Source data:
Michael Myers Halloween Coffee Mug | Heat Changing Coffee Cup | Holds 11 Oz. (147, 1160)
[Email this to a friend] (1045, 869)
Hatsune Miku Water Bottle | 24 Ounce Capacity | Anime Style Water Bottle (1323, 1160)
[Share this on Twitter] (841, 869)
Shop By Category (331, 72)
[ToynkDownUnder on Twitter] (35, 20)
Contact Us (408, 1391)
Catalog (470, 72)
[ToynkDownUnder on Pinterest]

**WORK INSTRUCTION**
Output every entry word for word.

**OUTPUT**
Michael Myers Halloween Coffee Mug | Heat Changing Coffee Cup | Holds 11 Oz. (147, 1160)
[Email this to a friend] (1045, 869)
Hatsune Miku Water Bottle | 24 Ounce Capacity | Anime Style Water Bottle (1323, 1160)
[Share this on Twitter] (841, 869)
Shop By Category (331, 72)
[ToynkDownUnder on Twitter] (35, 20)
Contact Us (408, 1391)
Catalog (470, 72)
[ToynkDownUnder on Pinterest]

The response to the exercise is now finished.